Overall, the group found that the ASLNA method outmatched Sanger, with 95 percent sensitivity compared to the sequencing method's 81 percent sensitivity, and higher positive and negative predictive values.

Sanger and ASLNAqPCR generated conflicting results in 22 of the 300 samples for KRAS mutations, and in five of 201 samples for BRAF V600E, the researchers reported.

The group retested 18 of the discordant KRAS samples and three of the discordant BRAF samples using pyrosequencing, while six remaining discordant samples did not have enough material left for retesting.

The researchers found that two samples with a KRAS Q61H mutation and one with a KRAS G12F mutation were ASLNAqPCR false negatives. Meanwhile all the KRAS mutations identified by ASLNAqPCR, but missed by Sanger, were confirmed as false negative for the sequencing approach.

Importantly, the researchers found that for all these Sanger-negative samples, the mutated to wild-type ratio was below the 10 percent threshold they had measured for KRAS Sanger sequencing analytical sensitivity. "In the majority of samples the discrepant result was simply explained by the low tumor to non-neoplastic cell ratio and the higher analytical sensitivity of ASLNAqPCR," the group wrote.

In the two cases of KRAS Q61H false negatives by ASLNAqPCR, the authors explained that the failure could be explained by the fact that the mutations were not targets of the primers they chose. In the case of the G12F mutation, the ASLNA method misidentified a rare double nucleotide substitution, which the ASLNA primers were not designed to identify.

"A limitation of ASLNAqPCR, common to all hot spot mutation assays, is that it identifies — by definition — only the targeted mutation … Had our study been limited to codon 12 and 13 KRAS mutations, ASLNAqPCR would have been 100 percent sensitive," the authors wrote. The design of the method allows for easy addition of other RAS allele-specific primers as well as hot spot mutations in other genes, they argued.

According to the study, the team has since utilized the assay to indentify IDH1-R132H mutations with "high specificity and sensitivity" in more than 100 glioma samples.

Because of the assay's high analytical sensitivity relative to Sanger sequencing and other methods, the group highlighted ASLNAqPCR as having especially strong potential for sample analysis in cases where the ratio of tumor to non-neoplastic cells is below the recommended Sanger sequencing threshold, common in metastatic deposit samples or fine needle aspirates.

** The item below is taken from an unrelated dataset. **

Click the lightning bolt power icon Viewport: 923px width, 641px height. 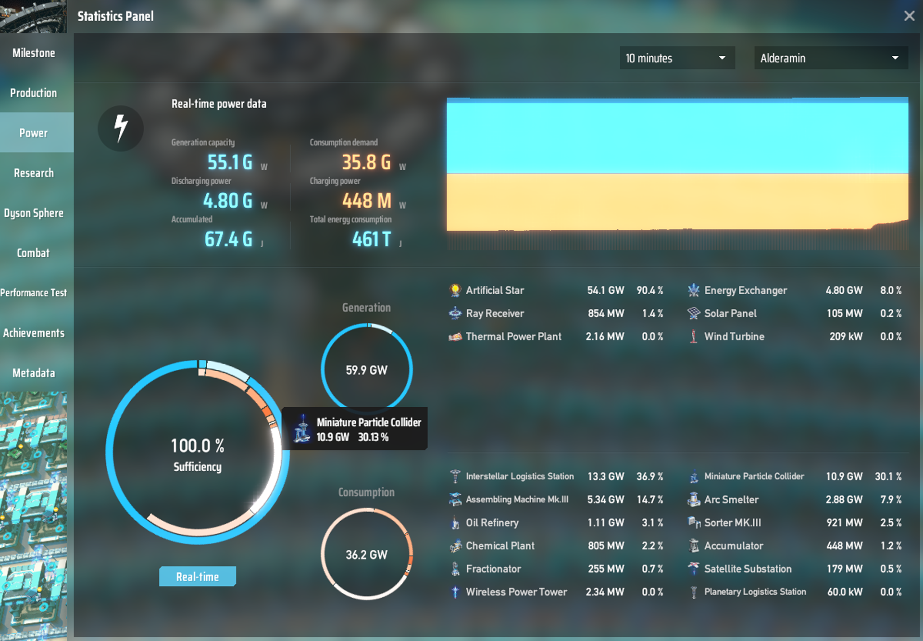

Meanwhile, the authors wrote, "when tumor cells are abundant, the use of ASLNAqPCR [could make] the dissection of tumor material unnecessary," removing a laborious step that "increases the potential for sample contamination."

Additionally, they wrote, the ASLNA assay allows for quantification of mutated alleles, via the LNA-modified beacon probe used for real-time analysis. This can allow the test to discriminate samples in which a mutation is widespread from those where it is present in only small neoplastic cell clones. According to the authors, this was the case in several of the groups' samples.

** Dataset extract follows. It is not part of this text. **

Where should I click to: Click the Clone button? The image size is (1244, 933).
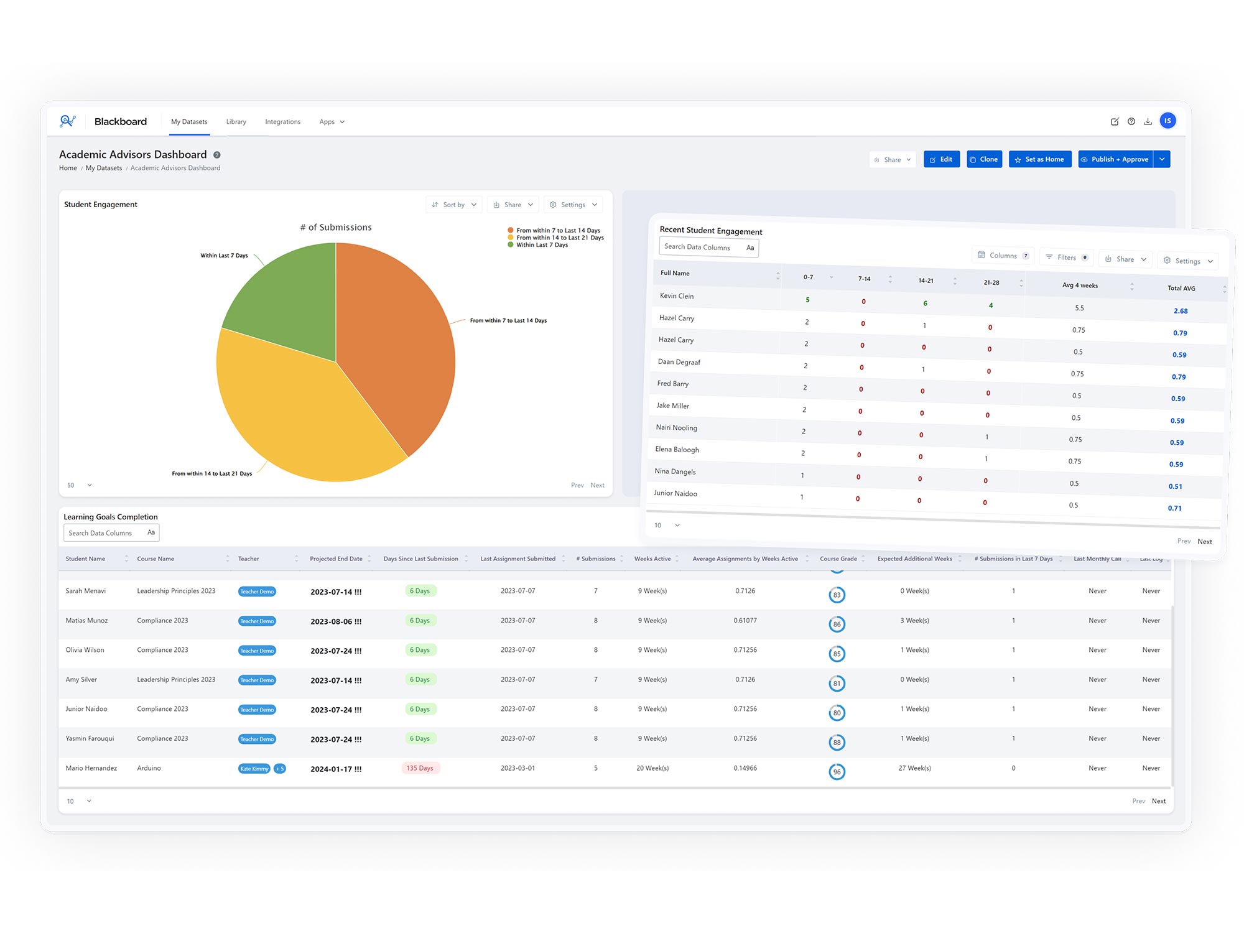(984, 159)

"Had the DNA from these patients been analyzed with a method that has high analytical sensitivity (e.g. pyrosequencing), but that does not allow precise quantification of the mutated allele, the tumors would have been diagnosed as mutated. This can, at least in the case of KRAS, deny a potentially beneficial treatment to CRC patients whose response to [tyrosine kinase inhibitors] may not be affected by the presence of small mutated clones," the researchers wrote.

"On the other hand," they added, "Sanger sequencing would have scored the case as negative and failed to predict a possible limited response to TKI … Although the impact of tumor heterogeneity in deciding patient management is a matter of debate, quantitative mutational data may help to clarify the issue, while providing the oncologist with accurate data to manage the patient."